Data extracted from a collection
>>>
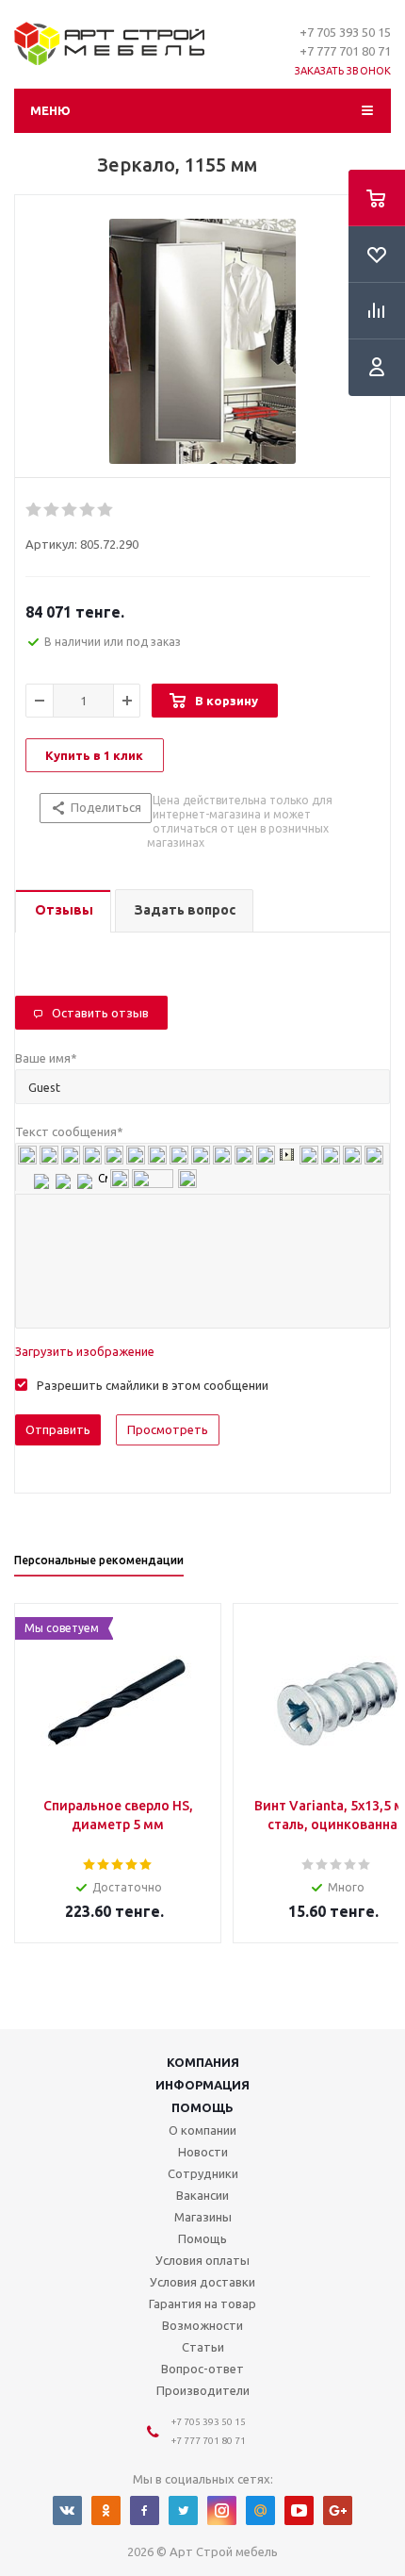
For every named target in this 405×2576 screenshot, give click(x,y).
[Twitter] (183, 2510)
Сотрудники (203, 2173)
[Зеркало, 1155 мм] (202, 341)
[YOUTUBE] (299, 2510)
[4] (88, 510)
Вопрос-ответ (202, 2368)
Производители (203, 2390)
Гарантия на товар (202, 2303)
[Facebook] (144, 2510)
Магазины (203, 2216)
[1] (34, 510)
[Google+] (337, 2510)
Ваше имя (46, 1058)
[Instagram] (221, 2510)
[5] (106, 510)
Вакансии (202, 2195)
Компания (203, 2062)
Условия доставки (202, 2281)
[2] (52, 510)
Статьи (203, 2346)
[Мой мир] (260, 2510)
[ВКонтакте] (67, 2510)
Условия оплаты (202, 2260)
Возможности (202, 2325)
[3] (70, 510)
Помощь (202, 2107)
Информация (202, 2084)
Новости (203, 2151)
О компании (202, 2130)
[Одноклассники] (106, 2510)
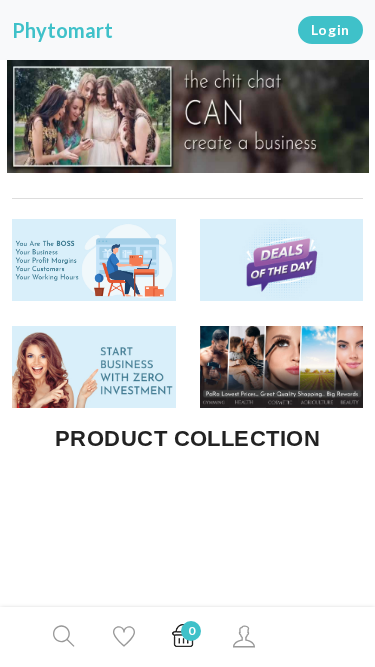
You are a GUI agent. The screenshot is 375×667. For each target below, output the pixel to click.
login (331, 29)
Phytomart (62, 30)
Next (364, 119)
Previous (11, 119)
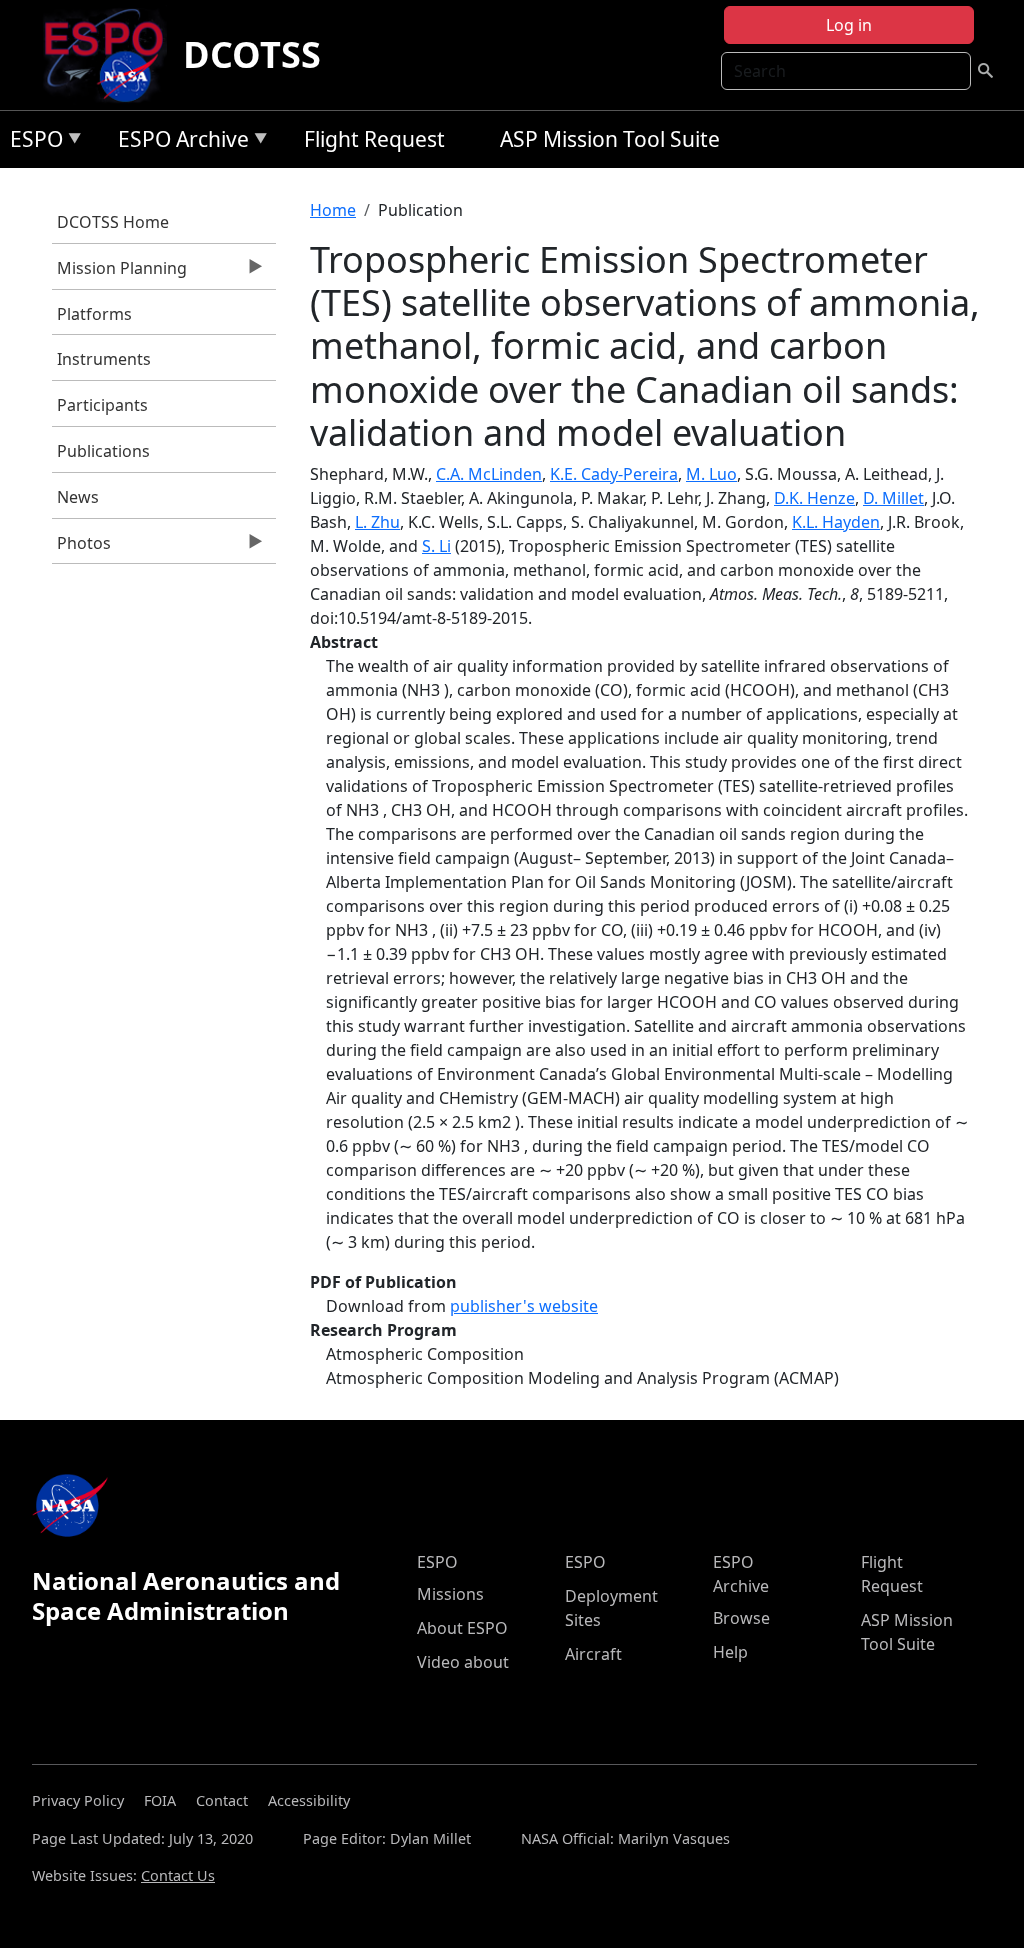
<<<
> [WHAT IS REQUIRED] Leaving pictures aside, write out each record above exactly as given.

> [ANSWER SECTION]
For every named target in this 405×2576 screenshot, give click(x,y).
[Twitter] (183, 2510)
Сотрудники (203, 2173)
[Зеркало, 1155 мм] (202, 341)
[YOUTUBE] (299, 2510)
[4] (88, 510)
Вопрос-ответ (202, 2368)
Производители (203, 2390)
Гарантия на товар (202, 2303)
[Facebook] (144, 2510)
Магазины (203, 2216)
[1] (34, 510)
[Google+] (337, 2510)
Ваше имя (46, 1058)
[Instagram] (221, 2510)
[5] (106, 510)
Вакансии (202, 2195)
Компания (203, 2062)
Условия доставки (202, 2281)
[2] (52, 510)
Статьи (203, 2346)
[Мой мир] (260, 2510)
[ВКонтакте] (67, 2510)
Условия оплаты (202, 2260)
Возможности (202, 2325)
[3] (70, 510)
Помощь (202, 2107)
Информация (202, 2084)
Новости (203, 2151)
О компании (202, 2130)
[Одноклассники] (106, 2510)
You are a GUI agent. The screenshot is 375×667. For each target below, output the pixel to click.
login (331, 29)
Phytomart (62, 30)
Next (364, 119)
Previous (11, 119)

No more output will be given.